KBoards is a Fan forum for Readers, Writers and Kindle Lovers. Authors are always welcome to post anywhere but, as you browse the 'boards, please keep in mind that self-promotion, of any sort, is ONLY allowed here in the Book Bazaar.

A brief recap of our rules follows:

--*Please bookmark this thread (using your browser's bookmark/favorite function or the Kboards bookmark tool available on each thread) so you can update it as we ask that authors have only one thread per book and add to it when there is more information.* You may start a separate thread for each book (or you may have one thread per series of books, or one thread for all of your books, it's your choice).

--We invite you to use your book cover as your avatar and have links to your book and website in your signature. Instructions are posted here

--While you may respond to member posts to your thread at any time, *you may only bump your thread (back-to-back posts by you) once every seven days.* Once you've responded to a member, that resets the clock to zero and you must wait seven days to post, unless another member posts before then.
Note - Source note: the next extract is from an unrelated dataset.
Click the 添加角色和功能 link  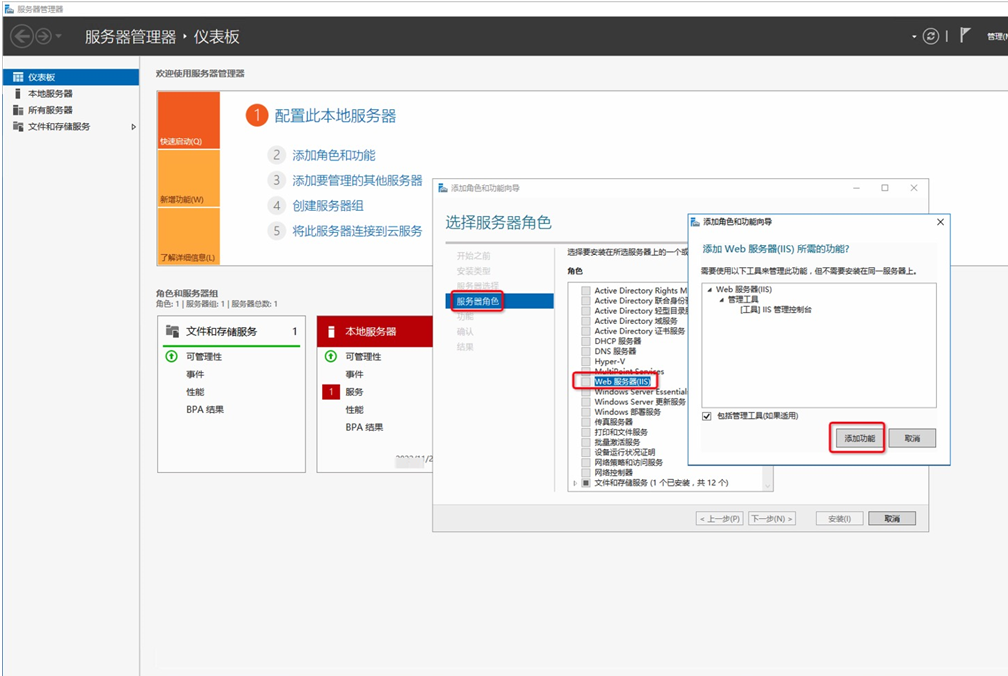(334, 155)

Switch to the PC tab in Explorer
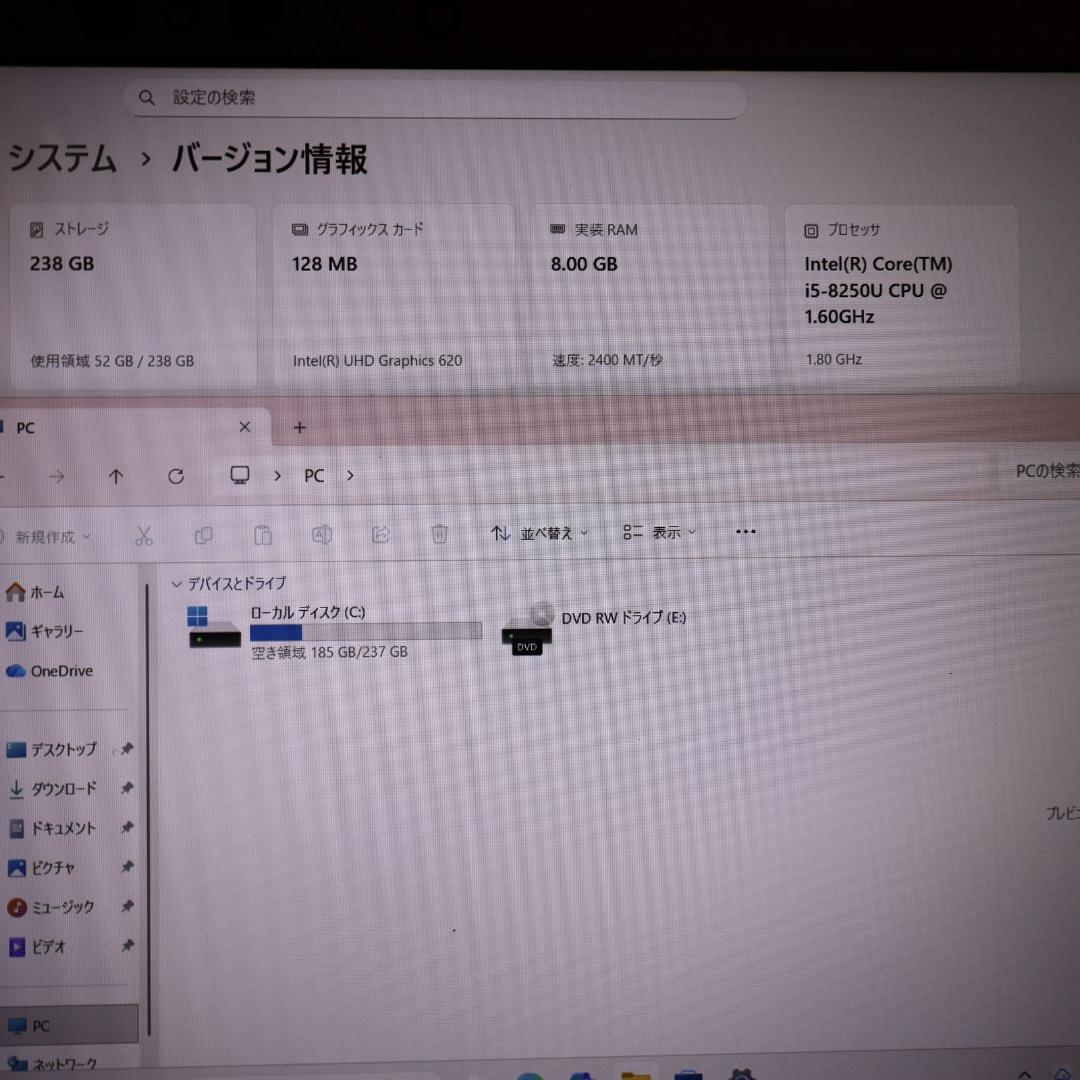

--We ask that Amazon reviews not be repeated here as they are easy to find at your book link. Also, full reviews from other sites should not be posted here, but you may post a short blurb and a link to the full review instead.

--Although *self-promotion is limited to the Book Bazaar*, our most successful authors have found the best way to promote their books is to be as active throughout KBoards as time allows. This is your target audience--book lovers with Kindles! Please note that putting link information in the body of your posts outside the Book Bazaar constitutes self promotion; please leave your links for your profile signature that will automatically appear on each post. For information on more ways to promote here on KBoards, be sure to check out this thread:
Authors: KBoards Tips & FAQ.

All this, and more, is included in our  Forum Decorum. Be sure to check it from time to time for the current guidelines and rules.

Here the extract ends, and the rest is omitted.